--- PASSAGE PROVIDED ---

Monday, November 28, 2016

Election: I was wrong. . . and right.

“my prediction that Clinton was a 100% favorite was a glaring miss. My confidence was not partisan spin. It was based on public data, voting history and some sense of the Clinton campaign’s own models. I played with various state scenarios, and even in the most generous outcomes, could not get Donald J. Trump to 270 electoral votes.  [emphasis added]

David Plouffe, manager of Barack Obama’s winning 2008 campaign who oversaw Obama’s winning 2012 campaign from the White House.

It’s not surprising someone would emerge to take on Obama’s elite rule, with all its faults.  I’m surprised Trump was that person.

I expected the polls were right — Clinton up by 3.3% on election day meant Hillary would be president.  If the polls had instead shown her ahead by 1.7%, her current popular vote victory margin, I would have been less sure.

On June 9, 2016 — six months ago — I demonstrated how Trump could beat Hillary in the Electoral College, while still losing the popular vote.  Here’s that prophetic blog post in full:

Conservative John Podhoretz makes the case that Clinton’s path to victory is much smoother than Trump’s. He’s right. We showed how Trump can win, but added that it importantly depends upon Trump holding every state Romney won, plus Florida, Ohio, and Pennsylvania.

It’s important to understand that, contrary to normal thinking, Trump has a better chance of winning the electoral vote than the popular vote.  [emphasis added] That’s counterintuitive because Democrats have more big electoral vote states they will likely carry than does Trump.

The size of the unmarried women + minorities + youth coalition, which we first wrote about in 2010 and which keeps expanding with our minorities' population, shows up best in national polls. But the election will be won within individual states, not in a nationwide referendum. 2016 could see Democrats beating Trump by millions, but still losing in the electoral college. [emphasis added]

Here’s our map showing in brown the eleven states that will decide America’s next leader (click map to enlarge):
If you live in the other 40 (including the District of Columbia) states, the ones marked blue or red, your vote won’t really matter this November.

--- SUPPLIED MATERIAL ---

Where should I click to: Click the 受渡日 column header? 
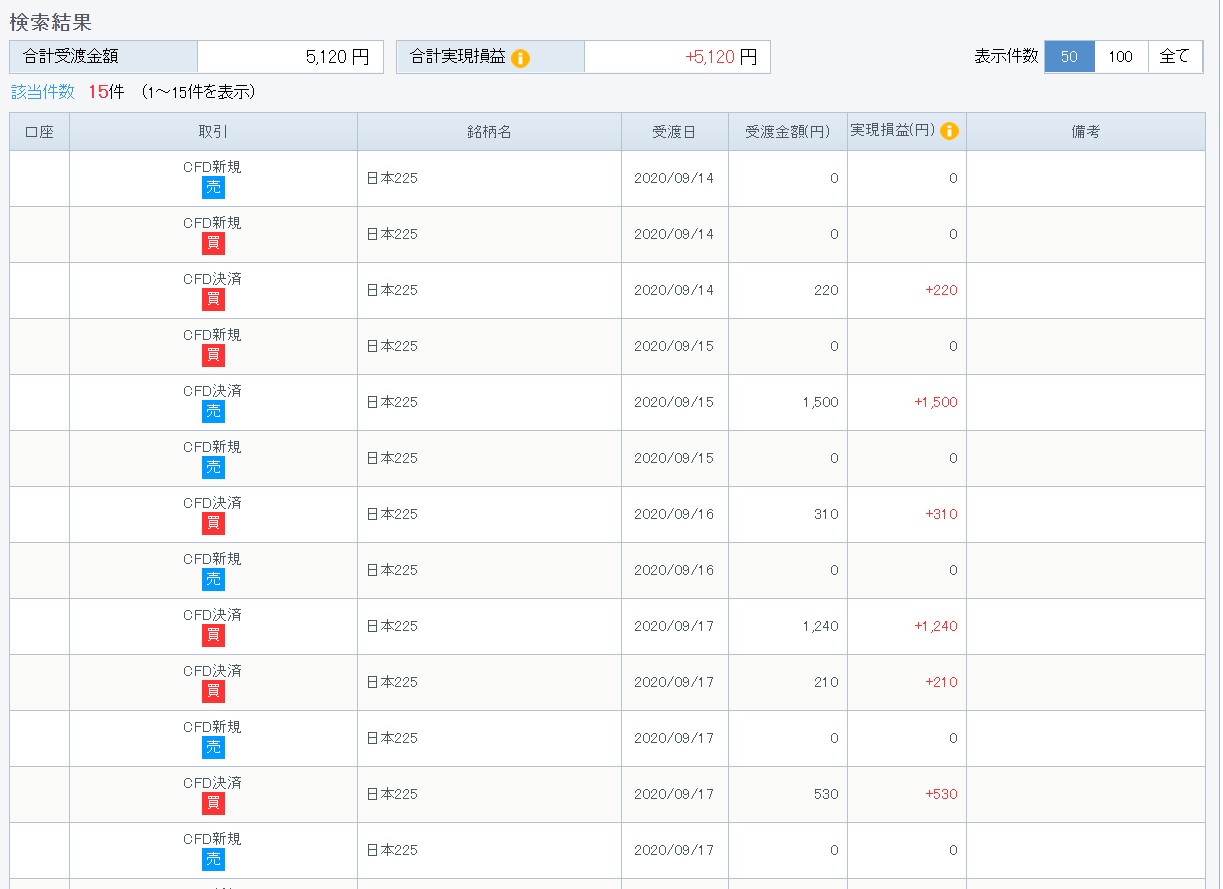pyautogui.click(x=674, y=132)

---

### [WORK TO BE COMPLETED]
In the election blog post, which states did the author say Trump needed to hold or win to reach victory? Nothing in the listing is needed here.

### [RESPONSE]
Every state Romney won, plus Florida, Ohio, and Pennsylvania.